Darwin later distanced himself from his grandfather’s theory by making it clear that there is no steady movement across all species towards complexity; it all depends on the relations between individual organism and medium:
As the variability of each species is an independent property, and will be taken advantage of by natural selection, only so far as it profits the individual in its complex struggle for life, so the degree of modification in different species will be no uniform quantity.(p.258)
The biblical account had also been under persistent pressure, particularly since Linnaeus set out a new scientific taxonomy of the relations between extant plant and animal kinds. Various versions of natural change had woven in and out for centuries. ‘Transmutation’ was not a new idea; it had been explored in the early nineteenth century by French scientists such asJean-Baptiste Lamarck and étienne Geoffroy Sain-Hilaire and , long before them, in literary texts such as Edmund Spenser’s Faerie Queene in the late sixteenth century. And metamorphosis, with its sideways motion, had been a familiar imaginative resource since Ovid and Apuleius. More directly, transformation within the individual life cycle was a familiar phenomenon among insects (butterflies were the most delightful and frequently cited example). This seemed to raise the possibility of natural change at a species level. Nor was the close relation of the human to other primates altogether ignored: Lord Monboddo insisted (to much mockery) that the orang-utan, though mute, was a brother to the human at an earlier point of development. And in discussions across a wide range of fields in the years before Darwin, the idea of ‘development’ was often figured as ‘progress’, or even—at the end of the eighteenth century in France—as revolution.

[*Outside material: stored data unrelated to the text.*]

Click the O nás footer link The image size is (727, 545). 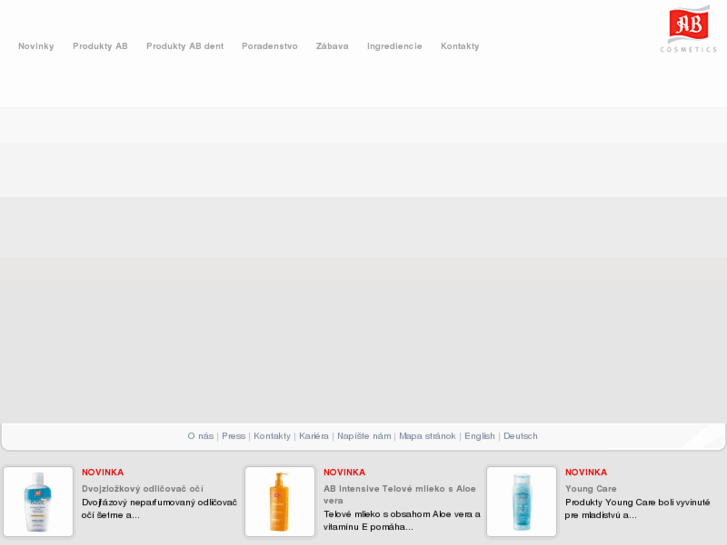[200, 436]
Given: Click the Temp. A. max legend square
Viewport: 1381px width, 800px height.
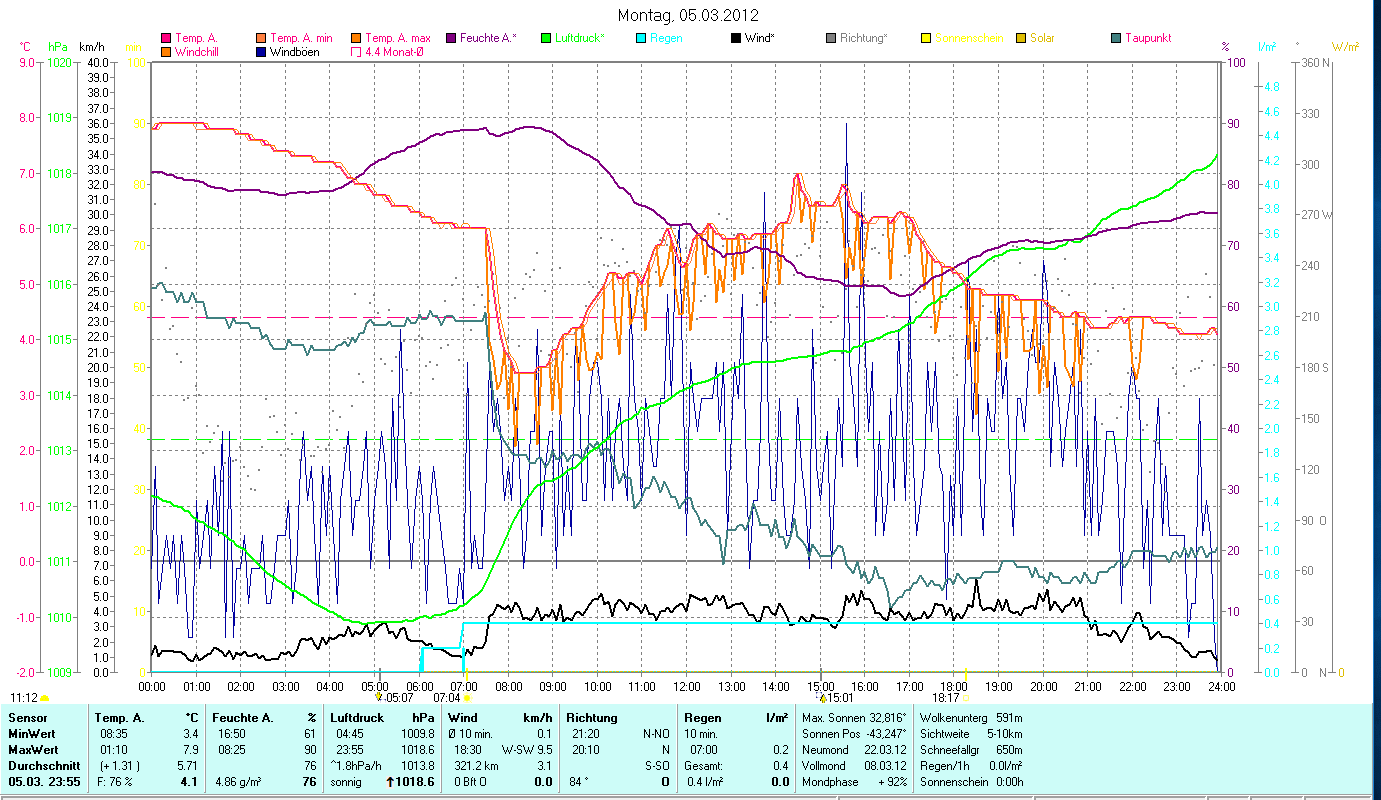Looking at the screenshot, I should tap(354, 38).

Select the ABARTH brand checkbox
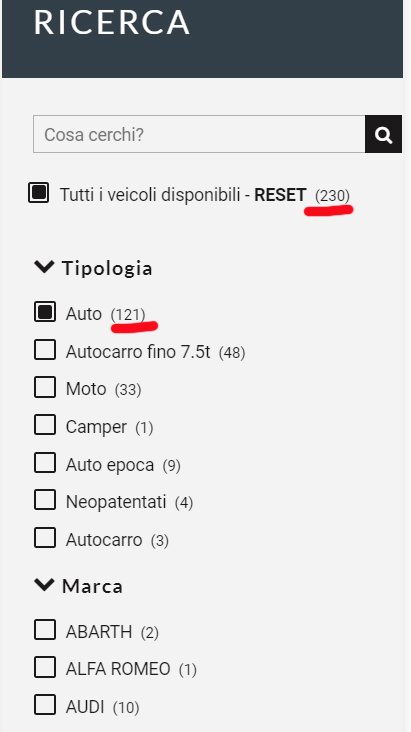pyautogui.click(x=45, y=630)
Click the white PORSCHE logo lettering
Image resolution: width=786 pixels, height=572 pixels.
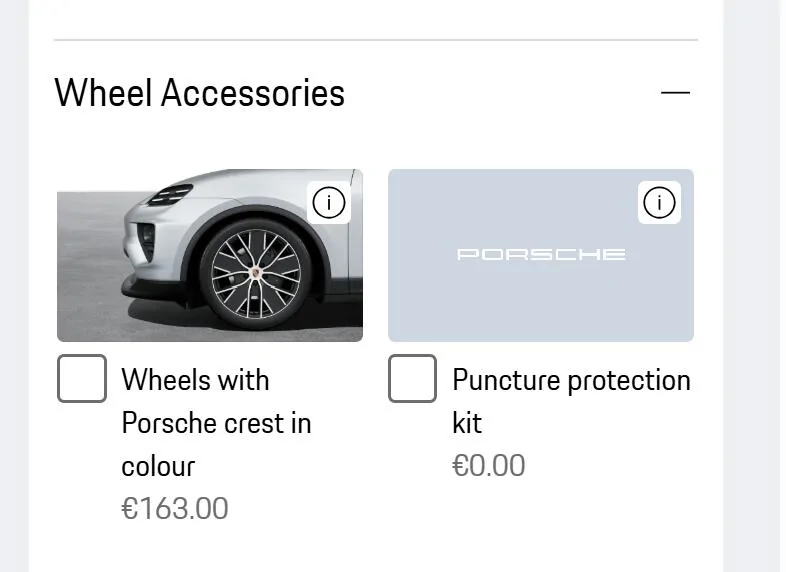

So these diverse elements, fruitful for evolutionary thinking, were already available and under discussion in intellectual and activist circles, some from long before Darwin was born and all before he was a grown man. Indeed, a number of recent historians have argued that, so widespread were these discussions at both a popular and a more technical level, that it is possible to construct a history of nineteenth-century evolutionary thinking almost without Darwin.